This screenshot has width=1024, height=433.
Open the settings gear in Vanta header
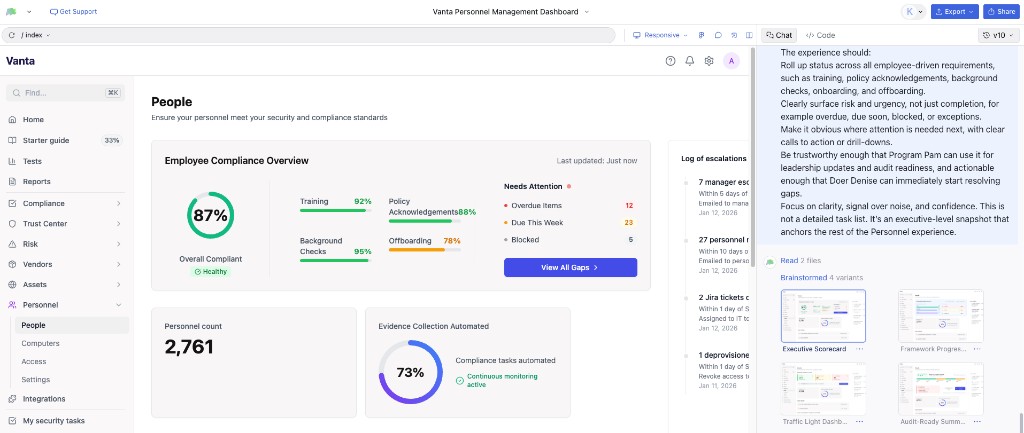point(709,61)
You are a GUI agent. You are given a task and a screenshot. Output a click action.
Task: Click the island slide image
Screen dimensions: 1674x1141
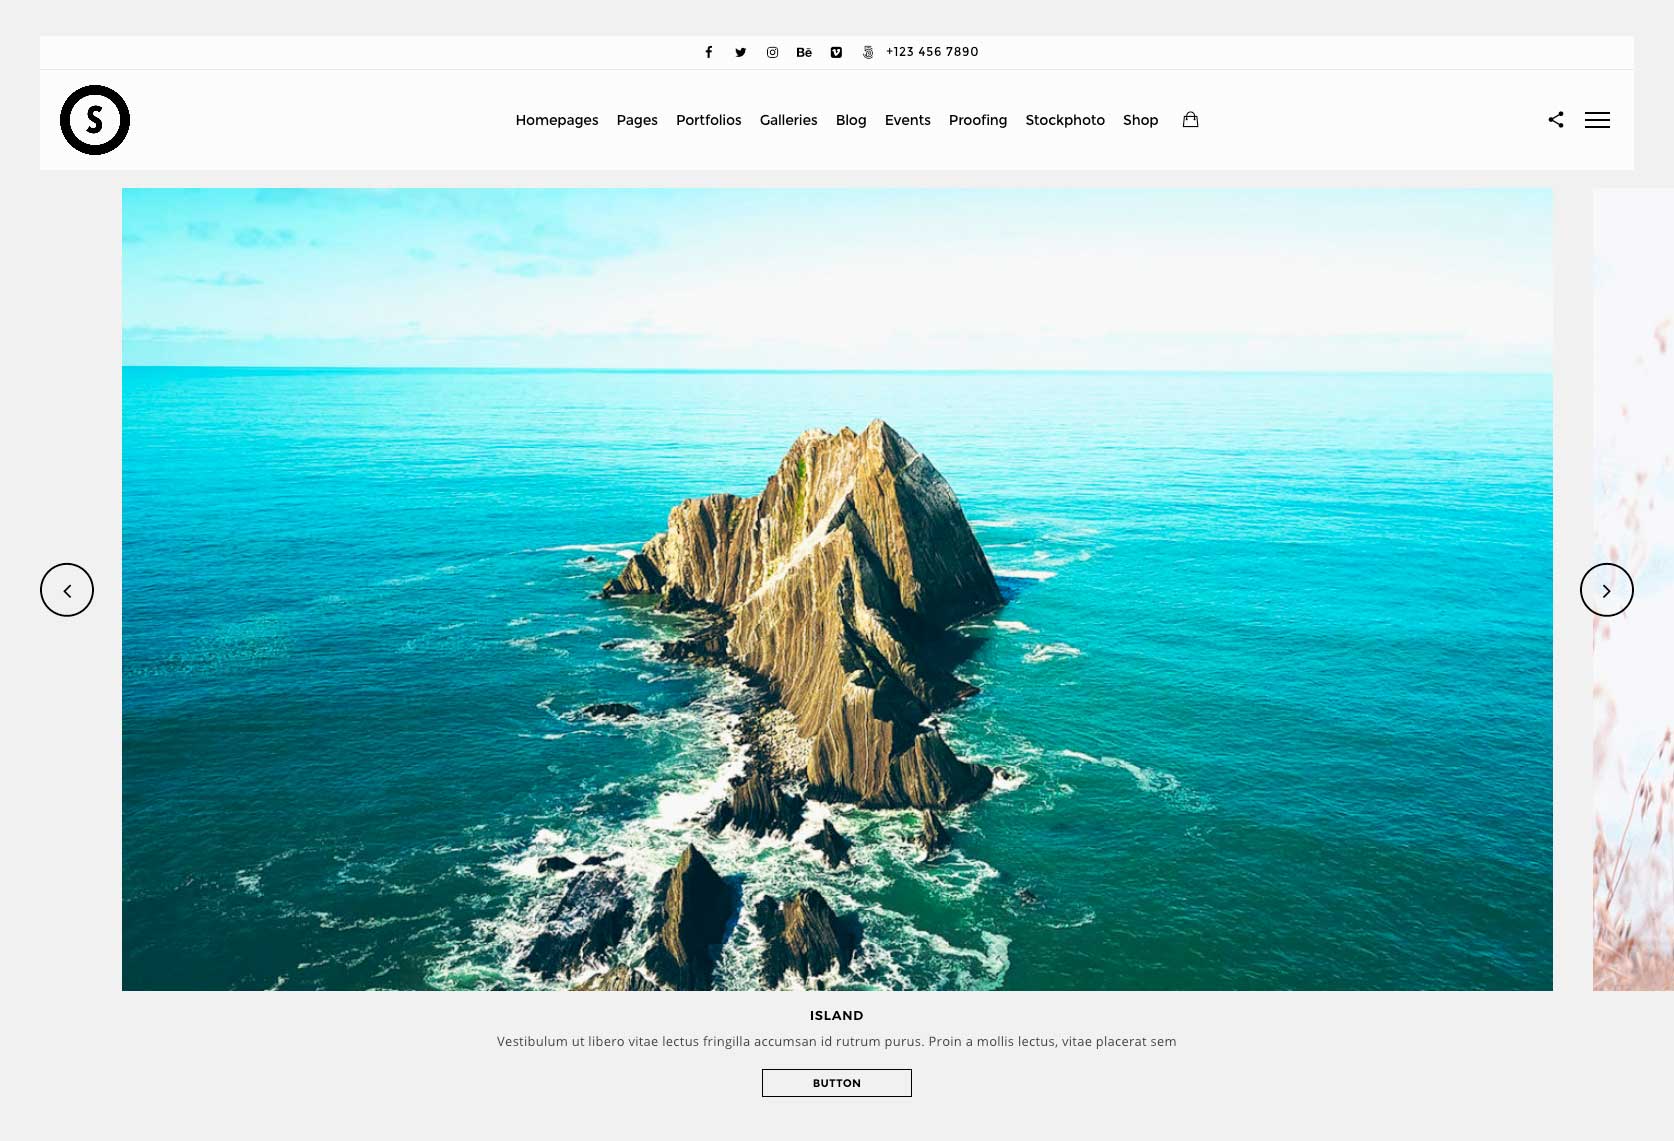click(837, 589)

* [The request]
Transcribe every line of the data above verbatim, omitting the pictures.

* [Output of the exercise]
This screenshot has width=1024, height=433.
Open the settings gear in Vanta header
point(709,61)
You are a GUI agent. You are given a task and a screenshot. Output a click action.
Task: Click the island slide image
Screen dimensions: 1674x1141
click(837, 589)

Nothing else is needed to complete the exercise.